Bila perjalanan di lakukan pada pagi atau siang hari, jika beruntung kita dapat melihat lumba-lumba bermain dan berloncatan mengikuti lajunya kapal, seolah-olah mengajak untuk bermain dan berlomba adu cepat.
Bahkan jika melakukan perjalanan malam hari, walaupun hari telah gelap dan pemandangan laut tidak begitu kelihatan jelas, kita masih bisa merasakan semilir angin laut serta gemerlap lampu-lampu di sekeliling pulau, jauh di seberang, yang terlihat berupa titik-titik terang berwarna-warni.


Saya tahu, bukan hanya saya seorang yang memiliki kenangan tentang pulang ke kampung halaman. Setiap orang pasti punya ceritanya masing-masing.
Bagi kami, para perantau yang berada jauh dari rumah, ingin selalu kembali ke pelukan Ibu.

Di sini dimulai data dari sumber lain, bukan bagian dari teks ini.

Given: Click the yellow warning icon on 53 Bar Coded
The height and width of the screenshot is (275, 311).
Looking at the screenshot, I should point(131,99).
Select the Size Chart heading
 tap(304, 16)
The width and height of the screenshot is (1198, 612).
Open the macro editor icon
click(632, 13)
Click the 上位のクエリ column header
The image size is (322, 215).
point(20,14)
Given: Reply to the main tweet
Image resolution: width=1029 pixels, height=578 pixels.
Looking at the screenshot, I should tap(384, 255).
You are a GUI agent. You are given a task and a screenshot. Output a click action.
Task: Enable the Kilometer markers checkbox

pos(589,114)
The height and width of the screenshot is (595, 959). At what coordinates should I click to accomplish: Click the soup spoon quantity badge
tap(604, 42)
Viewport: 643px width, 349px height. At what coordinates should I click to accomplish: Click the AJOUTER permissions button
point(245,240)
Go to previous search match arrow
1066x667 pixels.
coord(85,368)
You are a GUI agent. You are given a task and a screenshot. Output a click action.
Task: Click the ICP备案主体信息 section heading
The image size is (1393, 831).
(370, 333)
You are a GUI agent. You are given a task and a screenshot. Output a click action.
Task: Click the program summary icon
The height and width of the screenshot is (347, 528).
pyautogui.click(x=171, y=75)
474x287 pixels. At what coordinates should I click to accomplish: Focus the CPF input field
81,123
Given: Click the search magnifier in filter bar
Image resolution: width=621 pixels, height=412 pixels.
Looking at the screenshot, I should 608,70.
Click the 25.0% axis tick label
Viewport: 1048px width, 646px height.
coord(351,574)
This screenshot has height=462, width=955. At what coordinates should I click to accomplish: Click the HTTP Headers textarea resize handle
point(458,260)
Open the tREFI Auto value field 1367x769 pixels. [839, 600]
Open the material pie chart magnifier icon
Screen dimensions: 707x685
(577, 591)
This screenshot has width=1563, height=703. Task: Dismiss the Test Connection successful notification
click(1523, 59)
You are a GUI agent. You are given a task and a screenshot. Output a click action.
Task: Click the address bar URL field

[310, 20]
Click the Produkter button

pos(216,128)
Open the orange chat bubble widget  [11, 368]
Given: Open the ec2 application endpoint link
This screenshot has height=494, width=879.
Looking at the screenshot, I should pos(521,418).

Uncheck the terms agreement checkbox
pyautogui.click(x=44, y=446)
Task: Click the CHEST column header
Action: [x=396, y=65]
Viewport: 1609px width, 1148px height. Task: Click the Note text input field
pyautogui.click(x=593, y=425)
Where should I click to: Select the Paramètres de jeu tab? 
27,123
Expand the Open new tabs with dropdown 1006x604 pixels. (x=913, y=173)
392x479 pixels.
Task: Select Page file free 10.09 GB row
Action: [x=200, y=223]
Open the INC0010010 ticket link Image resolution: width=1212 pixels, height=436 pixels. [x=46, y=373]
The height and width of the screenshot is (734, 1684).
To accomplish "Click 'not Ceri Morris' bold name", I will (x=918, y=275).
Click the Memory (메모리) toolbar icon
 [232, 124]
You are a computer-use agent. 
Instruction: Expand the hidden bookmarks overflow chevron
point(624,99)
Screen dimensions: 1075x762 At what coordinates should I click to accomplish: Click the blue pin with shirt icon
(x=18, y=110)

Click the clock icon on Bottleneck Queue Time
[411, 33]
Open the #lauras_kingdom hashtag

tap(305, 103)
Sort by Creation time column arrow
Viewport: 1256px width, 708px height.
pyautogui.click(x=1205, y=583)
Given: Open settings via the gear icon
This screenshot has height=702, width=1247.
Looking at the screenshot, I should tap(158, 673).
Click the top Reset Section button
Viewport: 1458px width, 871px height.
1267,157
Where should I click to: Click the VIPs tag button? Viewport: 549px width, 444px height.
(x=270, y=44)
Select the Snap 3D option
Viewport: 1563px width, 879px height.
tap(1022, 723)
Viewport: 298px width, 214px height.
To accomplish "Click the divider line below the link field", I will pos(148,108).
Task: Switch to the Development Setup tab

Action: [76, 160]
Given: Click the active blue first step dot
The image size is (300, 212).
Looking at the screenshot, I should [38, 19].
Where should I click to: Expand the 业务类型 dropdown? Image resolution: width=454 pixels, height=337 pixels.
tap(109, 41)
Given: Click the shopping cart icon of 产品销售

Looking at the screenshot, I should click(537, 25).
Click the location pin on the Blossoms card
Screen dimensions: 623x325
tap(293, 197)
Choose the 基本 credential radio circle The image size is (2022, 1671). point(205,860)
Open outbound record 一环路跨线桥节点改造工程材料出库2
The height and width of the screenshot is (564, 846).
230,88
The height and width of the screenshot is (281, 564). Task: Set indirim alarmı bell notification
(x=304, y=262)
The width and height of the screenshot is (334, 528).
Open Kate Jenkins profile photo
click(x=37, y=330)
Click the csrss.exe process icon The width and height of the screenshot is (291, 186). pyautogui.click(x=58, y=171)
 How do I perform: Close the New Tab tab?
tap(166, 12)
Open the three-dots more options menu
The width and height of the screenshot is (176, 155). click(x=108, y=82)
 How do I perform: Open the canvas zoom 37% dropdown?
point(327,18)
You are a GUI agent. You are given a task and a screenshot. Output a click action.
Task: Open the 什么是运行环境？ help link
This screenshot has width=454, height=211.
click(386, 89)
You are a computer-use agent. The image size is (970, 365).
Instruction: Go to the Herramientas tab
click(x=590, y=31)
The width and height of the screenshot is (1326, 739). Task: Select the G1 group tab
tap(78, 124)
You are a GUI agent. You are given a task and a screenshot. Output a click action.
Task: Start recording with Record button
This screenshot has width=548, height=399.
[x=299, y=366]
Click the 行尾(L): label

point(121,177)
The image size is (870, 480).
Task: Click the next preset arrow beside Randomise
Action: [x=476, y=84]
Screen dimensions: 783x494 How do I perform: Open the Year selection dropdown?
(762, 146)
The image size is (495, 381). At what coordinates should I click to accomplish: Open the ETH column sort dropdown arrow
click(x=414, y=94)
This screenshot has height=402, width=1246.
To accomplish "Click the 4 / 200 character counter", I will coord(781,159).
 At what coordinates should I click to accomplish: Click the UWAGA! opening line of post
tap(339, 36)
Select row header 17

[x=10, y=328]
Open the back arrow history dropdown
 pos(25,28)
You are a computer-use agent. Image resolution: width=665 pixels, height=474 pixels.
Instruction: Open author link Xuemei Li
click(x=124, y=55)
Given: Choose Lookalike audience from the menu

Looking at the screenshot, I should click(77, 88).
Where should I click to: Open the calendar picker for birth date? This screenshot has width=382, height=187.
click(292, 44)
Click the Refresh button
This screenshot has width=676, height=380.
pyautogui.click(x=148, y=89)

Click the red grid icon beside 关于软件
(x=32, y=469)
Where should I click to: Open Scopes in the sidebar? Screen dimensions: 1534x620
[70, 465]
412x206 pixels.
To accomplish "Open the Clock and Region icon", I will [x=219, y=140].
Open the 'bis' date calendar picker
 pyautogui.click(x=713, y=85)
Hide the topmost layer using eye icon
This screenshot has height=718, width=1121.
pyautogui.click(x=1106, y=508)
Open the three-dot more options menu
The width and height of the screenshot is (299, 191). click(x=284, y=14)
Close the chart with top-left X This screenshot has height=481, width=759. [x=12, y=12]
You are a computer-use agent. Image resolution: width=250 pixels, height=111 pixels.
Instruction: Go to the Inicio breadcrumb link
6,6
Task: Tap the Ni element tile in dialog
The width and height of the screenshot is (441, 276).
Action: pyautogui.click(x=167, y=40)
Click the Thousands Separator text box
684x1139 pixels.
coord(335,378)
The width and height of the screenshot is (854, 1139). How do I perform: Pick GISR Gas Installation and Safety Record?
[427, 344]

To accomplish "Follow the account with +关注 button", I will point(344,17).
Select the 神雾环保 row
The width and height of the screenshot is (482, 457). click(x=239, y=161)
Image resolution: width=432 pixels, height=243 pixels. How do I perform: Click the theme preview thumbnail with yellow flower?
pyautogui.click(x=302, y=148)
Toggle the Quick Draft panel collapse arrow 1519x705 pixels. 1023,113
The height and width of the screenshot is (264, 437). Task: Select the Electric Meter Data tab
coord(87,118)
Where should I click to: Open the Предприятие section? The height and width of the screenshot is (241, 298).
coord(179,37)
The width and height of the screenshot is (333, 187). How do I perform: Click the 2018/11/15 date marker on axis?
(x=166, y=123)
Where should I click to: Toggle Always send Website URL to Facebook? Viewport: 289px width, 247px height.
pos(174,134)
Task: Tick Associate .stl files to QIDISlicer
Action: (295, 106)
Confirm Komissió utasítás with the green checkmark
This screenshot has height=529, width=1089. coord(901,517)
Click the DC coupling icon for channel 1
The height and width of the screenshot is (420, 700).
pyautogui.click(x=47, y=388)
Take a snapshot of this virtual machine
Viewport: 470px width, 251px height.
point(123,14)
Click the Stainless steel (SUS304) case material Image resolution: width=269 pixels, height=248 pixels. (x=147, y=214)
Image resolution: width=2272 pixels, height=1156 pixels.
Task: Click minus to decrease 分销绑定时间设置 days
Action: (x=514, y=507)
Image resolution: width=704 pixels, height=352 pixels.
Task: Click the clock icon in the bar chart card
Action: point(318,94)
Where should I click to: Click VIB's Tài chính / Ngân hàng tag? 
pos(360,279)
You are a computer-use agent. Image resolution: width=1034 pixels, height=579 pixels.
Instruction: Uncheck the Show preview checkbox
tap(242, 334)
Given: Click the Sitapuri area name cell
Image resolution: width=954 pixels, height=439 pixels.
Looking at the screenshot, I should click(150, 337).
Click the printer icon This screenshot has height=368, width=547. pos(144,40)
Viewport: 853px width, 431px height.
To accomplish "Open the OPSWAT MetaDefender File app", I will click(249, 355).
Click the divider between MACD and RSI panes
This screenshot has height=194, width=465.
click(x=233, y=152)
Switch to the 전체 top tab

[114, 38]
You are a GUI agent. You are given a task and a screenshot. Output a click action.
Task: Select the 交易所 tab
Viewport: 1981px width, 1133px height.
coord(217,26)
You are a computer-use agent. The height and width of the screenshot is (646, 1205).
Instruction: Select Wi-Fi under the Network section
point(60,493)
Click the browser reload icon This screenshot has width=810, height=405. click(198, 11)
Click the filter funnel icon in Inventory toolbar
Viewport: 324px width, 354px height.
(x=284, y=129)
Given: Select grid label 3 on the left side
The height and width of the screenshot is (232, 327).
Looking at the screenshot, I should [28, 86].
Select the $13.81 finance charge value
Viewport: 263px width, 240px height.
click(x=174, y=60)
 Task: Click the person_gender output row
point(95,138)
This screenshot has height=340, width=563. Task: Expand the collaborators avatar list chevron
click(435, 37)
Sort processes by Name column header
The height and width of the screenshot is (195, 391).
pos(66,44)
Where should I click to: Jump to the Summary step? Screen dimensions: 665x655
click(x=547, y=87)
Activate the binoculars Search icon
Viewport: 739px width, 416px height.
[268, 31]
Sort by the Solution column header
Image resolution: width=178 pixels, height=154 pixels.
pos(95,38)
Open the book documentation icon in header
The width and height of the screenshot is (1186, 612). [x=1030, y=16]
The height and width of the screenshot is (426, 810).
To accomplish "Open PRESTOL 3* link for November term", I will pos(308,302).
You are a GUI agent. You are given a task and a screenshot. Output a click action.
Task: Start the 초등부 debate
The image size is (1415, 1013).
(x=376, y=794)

Seperti pelari yang tetap berada di jalur trek nya, seperti pemain musik kembali pada nada-nada, petani kembali pada rumahnya setelah seharian bekerja di sawah. Ya, ada sisi romantisme yang mampu mengarahkan imajinasi liar kami di sepanjang perjalanan laut yang ditempuh selama 2 jam tersebut.

Bagaimanapun, kembali dan pulang ke sisian laut merupakan hal yang selalu ditunggu-tunggu. Kembali pada kapal-kapal dan perahu yang membesarkan saya, menerjang ombak dan gugusan pulau-pulau, bahkan yang sudah mengajarkan saya kerasnya kehidupan.

Seperti inilah rasa 'pulang' itu seharusnya.